**Brief:**
Copy each entry exactly, leaving nothing out.

[Stored records]
════
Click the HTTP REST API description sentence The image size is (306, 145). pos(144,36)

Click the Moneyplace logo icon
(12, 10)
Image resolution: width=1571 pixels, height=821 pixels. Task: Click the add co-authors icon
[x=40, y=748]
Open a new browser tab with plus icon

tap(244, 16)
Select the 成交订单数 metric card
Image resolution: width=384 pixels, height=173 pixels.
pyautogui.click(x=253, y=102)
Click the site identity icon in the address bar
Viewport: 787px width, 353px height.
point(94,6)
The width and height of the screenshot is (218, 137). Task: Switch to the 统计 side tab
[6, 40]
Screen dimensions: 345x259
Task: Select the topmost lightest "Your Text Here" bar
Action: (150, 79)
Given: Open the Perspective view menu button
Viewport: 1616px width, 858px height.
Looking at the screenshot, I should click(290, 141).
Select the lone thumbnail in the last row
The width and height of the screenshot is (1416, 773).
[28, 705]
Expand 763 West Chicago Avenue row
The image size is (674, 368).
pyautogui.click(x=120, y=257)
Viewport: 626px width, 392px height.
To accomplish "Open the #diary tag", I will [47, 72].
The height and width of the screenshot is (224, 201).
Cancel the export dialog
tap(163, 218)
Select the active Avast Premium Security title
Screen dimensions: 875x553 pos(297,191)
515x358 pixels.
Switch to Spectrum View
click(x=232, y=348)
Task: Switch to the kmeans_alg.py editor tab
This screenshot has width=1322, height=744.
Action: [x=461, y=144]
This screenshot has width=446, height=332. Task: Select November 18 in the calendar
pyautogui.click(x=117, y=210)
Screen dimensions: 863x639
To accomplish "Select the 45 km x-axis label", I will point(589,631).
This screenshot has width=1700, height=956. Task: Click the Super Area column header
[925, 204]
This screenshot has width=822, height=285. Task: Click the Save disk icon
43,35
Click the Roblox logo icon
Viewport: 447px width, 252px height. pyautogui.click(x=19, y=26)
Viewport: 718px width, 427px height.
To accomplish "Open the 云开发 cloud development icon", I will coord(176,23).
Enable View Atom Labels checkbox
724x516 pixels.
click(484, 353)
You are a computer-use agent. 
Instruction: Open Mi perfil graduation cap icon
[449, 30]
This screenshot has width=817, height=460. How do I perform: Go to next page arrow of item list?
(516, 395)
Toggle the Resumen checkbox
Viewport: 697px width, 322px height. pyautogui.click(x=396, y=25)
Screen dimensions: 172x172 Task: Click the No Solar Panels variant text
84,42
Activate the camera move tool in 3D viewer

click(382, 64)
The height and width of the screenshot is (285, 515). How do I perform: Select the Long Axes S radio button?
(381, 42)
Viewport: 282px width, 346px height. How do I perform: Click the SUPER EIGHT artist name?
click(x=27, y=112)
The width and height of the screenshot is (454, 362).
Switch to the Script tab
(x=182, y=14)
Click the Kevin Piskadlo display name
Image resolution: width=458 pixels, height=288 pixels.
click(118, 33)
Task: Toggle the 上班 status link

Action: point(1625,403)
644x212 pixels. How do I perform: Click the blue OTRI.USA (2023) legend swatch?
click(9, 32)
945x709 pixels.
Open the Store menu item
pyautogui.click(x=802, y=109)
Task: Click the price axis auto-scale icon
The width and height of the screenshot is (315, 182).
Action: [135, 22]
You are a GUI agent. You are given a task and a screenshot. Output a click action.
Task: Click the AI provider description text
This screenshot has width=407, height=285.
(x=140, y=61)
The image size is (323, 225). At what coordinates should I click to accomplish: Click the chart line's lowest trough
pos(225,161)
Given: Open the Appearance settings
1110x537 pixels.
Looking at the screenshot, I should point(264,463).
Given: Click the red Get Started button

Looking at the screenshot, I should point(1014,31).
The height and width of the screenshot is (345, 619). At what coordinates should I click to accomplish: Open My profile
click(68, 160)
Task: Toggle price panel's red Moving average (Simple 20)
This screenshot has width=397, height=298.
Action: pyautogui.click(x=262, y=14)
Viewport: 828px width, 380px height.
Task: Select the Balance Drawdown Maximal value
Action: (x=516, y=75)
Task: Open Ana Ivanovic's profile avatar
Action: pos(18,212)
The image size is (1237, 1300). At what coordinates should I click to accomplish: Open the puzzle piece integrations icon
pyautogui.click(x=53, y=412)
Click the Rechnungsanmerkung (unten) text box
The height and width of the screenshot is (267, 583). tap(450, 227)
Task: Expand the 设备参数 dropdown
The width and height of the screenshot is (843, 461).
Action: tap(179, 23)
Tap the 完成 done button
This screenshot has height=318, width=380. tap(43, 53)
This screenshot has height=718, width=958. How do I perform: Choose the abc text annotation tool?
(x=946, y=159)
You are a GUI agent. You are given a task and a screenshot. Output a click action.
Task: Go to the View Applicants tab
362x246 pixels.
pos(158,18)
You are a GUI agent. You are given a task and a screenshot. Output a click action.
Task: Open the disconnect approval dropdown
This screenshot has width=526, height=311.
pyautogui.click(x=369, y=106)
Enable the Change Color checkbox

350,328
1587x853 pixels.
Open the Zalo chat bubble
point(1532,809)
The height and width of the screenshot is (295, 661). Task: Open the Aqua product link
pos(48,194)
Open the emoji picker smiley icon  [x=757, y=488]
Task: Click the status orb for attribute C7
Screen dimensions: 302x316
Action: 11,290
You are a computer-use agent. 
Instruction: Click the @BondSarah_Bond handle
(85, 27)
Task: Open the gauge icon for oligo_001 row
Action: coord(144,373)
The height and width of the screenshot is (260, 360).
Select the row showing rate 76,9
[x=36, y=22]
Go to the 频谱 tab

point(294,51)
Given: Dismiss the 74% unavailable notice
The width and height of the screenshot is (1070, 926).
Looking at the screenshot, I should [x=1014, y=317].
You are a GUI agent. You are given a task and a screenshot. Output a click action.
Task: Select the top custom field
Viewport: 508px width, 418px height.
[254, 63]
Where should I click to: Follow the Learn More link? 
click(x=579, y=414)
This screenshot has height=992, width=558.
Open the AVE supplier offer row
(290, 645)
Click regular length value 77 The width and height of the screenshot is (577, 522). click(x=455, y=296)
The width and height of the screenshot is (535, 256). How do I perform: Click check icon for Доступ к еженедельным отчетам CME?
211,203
════
**Response:**
Click the HTTP REST API description sentence The image size is (306, 145). pos(144,36)

Click the Moneyplace logo icon
(12, 10)
Image resolution: width=1571 pixels, height=821 pixels. Task: Click the add co-authors icon
[x=40, y=748]
Open a new browser tab with plus icon

tap(244, 16)
Select the 成交订单数 metric card
Image resolution: width=384 pixels, height=173 pixels.
pyautogui.click(x=253, y=102)
Click the site identity icon in the address bar
Viewport: 787px width, 353px height.
point(94,6)
The width and height of the screenshot is (218, 137). Task: Switch to the 统计 side tab
[6, 40]
Screen dimensions: 345x259
Task: Select the topmost lightest "Your Text Here" bar
Action: (150, 79)
Given: Open the Perspective view menu button
Viewport: 1616px width, 858px height.
Looking at the screenshot, I should click(290, 141).
Select the lone thumbnail in the last row
The width and height of the screenshot is (1416, 773).
[28, 705]
Expand 763 West Chicago Avenue row
The image size is (674, 368).
pyautogui.click(x=120, y=257)
Viewport: 626px width, 392px height.
To accomplish "Open the #diary tag", I will [47, 72].
The height and width of the screenshot is (224, 201).
Cancel the export dialog
tap(163, 218)
Select the active Avast Premium Security title
Screen dimensions: 875x553 pos(297,191)
515x358 pixels.
Switch to Spectrum View
click(x=232, y=348)
Task: Switch to the kmeans_alg.py editor tab
This screenshot has width=1322, height=744.
Action: [x=461, y=144]
This screenshot has width=446, height=332. Task: Select November 18 in the calendar
pyautogui.click(x=117, y=210)
Screen dimensions: 863x639
To accomplish "Select the 45 km x-axis label", I will point(589,631).
This screenshot has width=1700, height=956. Task: Click the Super Area column header
[925, 204]
This screenshot has width=822, height=285. Task: Click the Save disk icon
43,35
Click the Roblox logo icon
Viewport: 447px width, 252px height. pyautogui.click(x=19, y=26)
Viewport: 718px width, 427px height.
To accomplish "Open the 云开发 cloud development icon", I will coord(176,23).
Enable View Atom Labels checkbox
724x516 pixels.
click(484, 353)
You are a computer-use agent. 
Instruction: Open Mi perfil graduation cap icon
[449, 30]
This screenshot has width=817, height=460. How do I perform: Go to next page arrow of item list?
(516, 395)
Toggle the Resumen checkbox
Viewport: 697px width, 322px height. pyautogui.click(x=396, y=25)
Screen dimensions: 172x172 Task: Click the No Solar Panels variant text
84,42
Activate the camera move tool in 3D viewer

click(382, 64)
The height and width of the screenshot is (285, 515). How do I perform: Select the Long Axes S radio button?
(381, 42)
Viewport: 282px width, 346px height. How do I perform: Click the SUPER EIGHT artist name?
click(x=27, y=112)
The width and height of the screenshot is (454, 362).
Switch to the Script tab
(x=182, y=14)
Click the Kevin Piskadlo display name
Image resolution: width=458 pixels, height=288 pixels.
click(118, 33)
Task: Toggle the 上班 status link

Action: point(1625,403)
644x212 pixels. How do I perform: Click the blue OTRI.USA (2023) legend swatch?
click(9, 32)
945x709 pixels.
Open the Store menu item
pyautogui.click(x=802, y=109)
Task: Click the price axis auto-scale icon
The width and height of the screenshot is (315, 182).
Action: [135, 22]
You are a GUI agent. You are given a task and a screenshot. Output a click action.
Task: Click the AI provider description text
This screenshot has width=407, height=285.
(x=140, y=61)
The image size is (323, 225). At what coordinates should I click to accomplish: Click the chart line's lowest trough
pos(225,161)
Given: Open the Appearance settings
1110x537 pixels.
Looking at the screenshot, I should point(264,463).
Given: Click the red Get Started button

Looking at the screenshot, I should point(1014,31).
The height and width of the screenshot is (345, 619). At what coordinates should I click to accomplish: Open My profile
click(68, 160)
Task: Toggle price panel's red Moving average (Simple 20)
This screenshot has width=397, height=298.
Action: pyautogui.click(x=262, y=14)
Viewport: 828px width, 380px height.
Task: Select the Balance Drawdown Maximal value
Action: (x=516, y=75)
Task: Open Ana Ivanovic's profile avatar
Action: pos(18,212)
The image size is (1237, 1300). At what coordinates should I click to accomplish: Open the puzzle piece integrations icon
pyautogui.click(x=53, y=412)
Click the Rechnungsanmerkung (unten) text box
The height and width of the screenshot is (267, 583). tap(450, 227)
Task: Expand the 设备参数 dropdown
The width and height of the screenshot is (843, 461).
Action: tap(179, 23)
Tap the 完成 done button
This screenshot has height=318, width=380. tap(43, 53)
This screenshot has height=718, width=958. How do I perform: Choose the abc text annotation tool?
(x=946, y=159)
You are a GUI agent. You are given a task and a screenshot. Output a click action.
Task: Go to the View Applicants tab
362x246 pixels.
pos(158,18)
You are a GUI agent. You are given a task and a screenshot. Output a click action.
Task: Open the disconnect approval dropdown
This screenshot has width=526, height=311.
pyautogui.click(x=369, y=106)
Enable the Change Color checkbox

350,328
1587x853 pixels.
Open the Zalo chat bubble
point(1532,809)
The height and width of the screenshot is (295, 661). Task: Open the Aqua product link
pos(48,194)
Open the emoji picker smiley icon  [x=757, y=488]
Task: Click the status orb for attribute C7
Screen dimensions: 302x316
Action: 11,290
You are a computer-use agent. 
Instruction: Click the @BondSarah_Bond handle
(85, 27)
Task: Open the gauge icon for oligo_001 row
Action: coord(144,373)
The height and width of the screenshot is (260, 360).
Select the row showing rate 76,9
[x=36, y=22]
Go to the 频谱 tab

point(294,51)
Given: Dismiss the 74% unavailable notice
The width and height of the screenshot is (1070, 926).
Looking at the screenshot, I should [x=1014, y=317].
You are a GUI agent. You are given a task and a screenshot. Output a click action.
Task: Select the top custom field
Viewport: 508px width, 418px height.
[254, 63]
Where should I click to: Follow the Learn More link? 
click(x=579, y=414)
This screenshot has height=992, width=558.
Open the AVE supplier offer row
(290, 645)
Click regular length value 77 The width and height of the screenshot is (577, 522). click(x=455, y=296)
The width and height of the screenshot is (535, 256). How do I perform: Click check icon for Доступ к еженедельным отчетам CME?
211,203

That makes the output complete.